# Session 06

## [Pandas](https://pandas.pydata.org/docs/reference/index.html)

- [DataFrames](#dataframes)
- [Exploring DataFrames](#exploring-dataframes)
- [Sorting & Subsetting](#sorting--subsetting)
  - [Sorting](#sorting)
  - [Subsets](#subsets)
- [Adding new columns](#adding-new-columns)
- [Summary statistics](#summary-statistics)
- [Counting](#counting)
- [Grouped summary statistics](#grouped-summary-statistics)
- [Indices](#indices)
- [Slicing and subsets using loc & iloc](#slicing--subsets-using-loc--iloc)
- [Missing values](#missing-values)
- [Reading/writing DataFrames](#readingwriting-data-frames)

### DataFrames

Remember Python's `list`s? where you can put any "object" inside of these?

What about NumPy's `ndarray`s? they should be of a specific contiguous type!

Pandas' DataFrame is somewhat a mix of those two.
Officially, it follows [R](https://cran.r-project.org/)'s original DataFrame.
Where you can have mixed types of data, but structured.
Meaning you can have **records** (rows) that have different types of data,
and **features** (columns) that are of a single data type.

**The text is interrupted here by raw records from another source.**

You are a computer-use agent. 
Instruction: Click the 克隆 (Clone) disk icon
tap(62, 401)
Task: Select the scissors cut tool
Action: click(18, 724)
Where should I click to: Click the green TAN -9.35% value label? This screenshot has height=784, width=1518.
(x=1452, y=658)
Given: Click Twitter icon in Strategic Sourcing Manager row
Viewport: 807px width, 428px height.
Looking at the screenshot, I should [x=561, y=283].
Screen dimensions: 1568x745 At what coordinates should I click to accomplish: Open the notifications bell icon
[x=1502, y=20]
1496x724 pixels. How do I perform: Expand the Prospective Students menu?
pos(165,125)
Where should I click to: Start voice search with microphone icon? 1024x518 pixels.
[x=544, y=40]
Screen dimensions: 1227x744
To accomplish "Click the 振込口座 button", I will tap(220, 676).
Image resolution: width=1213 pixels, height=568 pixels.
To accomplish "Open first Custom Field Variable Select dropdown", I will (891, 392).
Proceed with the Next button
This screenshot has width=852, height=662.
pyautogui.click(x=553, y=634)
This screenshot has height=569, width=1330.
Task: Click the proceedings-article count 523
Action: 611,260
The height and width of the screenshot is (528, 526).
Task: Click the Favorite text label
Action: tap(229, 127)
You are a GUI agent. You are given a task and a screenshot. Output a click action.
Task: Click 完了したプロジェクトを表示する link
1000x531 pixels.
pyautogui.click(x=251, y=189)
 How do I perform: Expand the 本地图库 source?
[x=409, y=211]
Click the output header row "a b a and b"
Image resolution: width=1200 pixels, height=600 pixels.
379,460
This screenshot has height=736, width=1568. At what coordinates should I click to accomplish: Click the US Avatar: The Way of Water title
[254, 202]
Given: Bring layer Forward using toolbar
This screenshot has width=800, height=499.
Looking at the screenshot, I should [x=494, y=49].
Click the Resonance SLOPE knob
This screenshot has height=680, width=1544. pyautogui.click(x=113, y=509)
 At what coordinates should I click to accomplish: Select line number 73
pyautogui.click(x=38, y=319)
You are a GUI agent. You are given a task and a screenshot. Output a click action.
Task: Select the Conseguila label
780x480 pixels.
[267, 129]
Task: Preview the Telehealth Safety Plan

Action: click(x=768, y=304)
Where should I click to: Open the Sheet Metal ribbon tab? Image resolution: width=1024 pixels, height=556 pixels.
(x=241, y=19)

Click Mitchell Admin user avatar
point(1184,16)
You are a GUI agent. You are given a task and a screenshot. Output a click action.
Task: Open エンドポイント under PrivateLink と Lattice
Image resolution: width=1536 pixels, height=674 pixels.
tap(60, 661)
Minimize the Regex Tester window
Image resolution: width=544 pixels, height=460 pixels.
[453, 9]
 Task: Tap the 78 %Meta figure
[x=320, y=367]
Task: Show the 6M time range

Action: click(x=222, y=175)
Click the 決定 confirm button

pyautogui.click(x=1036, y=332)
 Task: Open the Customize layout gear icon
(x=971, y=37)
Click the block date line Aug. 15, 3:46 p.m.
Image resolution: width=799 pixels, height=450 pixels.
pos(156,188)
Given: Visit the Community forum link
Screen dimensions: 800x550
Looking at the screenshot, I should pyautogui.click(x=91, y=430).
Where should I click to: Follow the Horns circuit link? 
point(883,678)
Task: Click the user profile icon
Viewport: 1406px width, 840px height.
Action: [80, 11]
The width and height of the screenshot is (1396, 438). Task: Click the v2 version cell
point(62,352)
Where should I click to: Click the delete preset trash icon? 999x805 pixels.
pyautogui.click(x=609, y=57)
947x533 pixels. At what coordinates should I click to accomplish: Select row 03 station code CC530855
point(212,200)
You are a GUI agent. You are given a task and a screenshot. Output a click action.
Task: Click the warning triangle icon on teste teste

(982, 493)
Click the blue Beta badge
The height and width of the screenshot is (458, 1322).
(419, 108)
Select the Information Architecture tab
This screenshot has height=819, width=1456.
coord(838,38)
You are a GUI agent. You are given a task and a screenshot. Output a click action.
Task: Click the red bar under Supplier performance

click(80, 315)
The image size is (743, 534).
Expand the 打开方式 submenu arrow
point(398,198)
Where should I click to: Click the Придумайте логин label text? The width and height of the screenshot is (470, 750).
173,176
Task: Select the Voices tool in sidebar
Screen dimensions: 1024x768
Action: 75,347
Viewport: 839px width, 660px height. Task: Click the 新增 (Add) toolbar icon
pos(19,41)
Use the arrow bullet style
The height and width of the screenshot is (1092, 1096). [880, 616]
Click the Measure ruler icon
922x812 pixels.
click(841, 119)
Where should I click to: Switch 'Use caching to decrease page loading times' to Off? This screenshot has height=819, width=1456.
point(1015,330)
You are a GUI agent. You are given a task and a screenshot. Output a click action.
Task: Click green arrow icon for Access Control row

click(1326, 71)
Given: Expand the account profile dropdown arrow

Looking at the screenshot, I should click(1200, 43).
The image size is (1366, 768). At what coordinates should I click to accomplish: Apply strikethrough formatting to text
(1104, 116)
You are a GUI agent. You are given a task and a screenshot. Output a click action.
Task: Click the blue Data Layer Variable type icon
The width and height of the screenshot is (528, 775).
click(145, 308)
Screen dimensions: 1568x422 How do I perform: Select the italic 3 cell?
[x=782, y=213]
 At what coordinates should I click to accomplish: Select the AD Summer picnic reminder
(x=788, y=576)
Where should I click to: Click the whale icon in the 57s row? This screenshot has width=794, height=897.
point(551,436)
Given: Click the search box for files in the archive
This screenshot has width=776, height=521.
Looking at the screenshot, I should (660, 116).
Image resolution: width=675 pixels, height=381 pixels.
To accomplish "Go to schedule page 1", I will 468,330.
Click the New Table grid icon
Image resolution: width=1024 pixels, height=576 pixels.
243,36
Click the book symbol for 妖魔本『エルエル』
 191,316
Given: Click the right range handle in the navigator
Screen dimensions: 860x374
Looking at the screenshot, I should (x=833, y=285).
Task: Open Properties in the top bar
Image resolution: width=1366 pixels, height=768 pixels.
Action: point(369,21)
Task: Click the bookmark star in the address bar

It is made to handle **tabular** data, which is how data is most-likely represented.

For an instance:

- A survey about BMI `Body Mass Indicator` may require:
  - ID of respondent, `int`
  - Name of participant, `str`
  - Height, (in metres), `float`, `m`
  - Weight, (in kilograms), `float`, `kg`
  - BMI, (calculated, $weight/height^2$), `float`, $kg/m^2$

> There's a slight difference in the `BMI` formula for imperial units $lbs/in^2$

So a single response have 3 different data types, (`int`, `str`, & `float`).
But a whole survey, in a table, have columns of a single data type (`str` for all names, `float` for others)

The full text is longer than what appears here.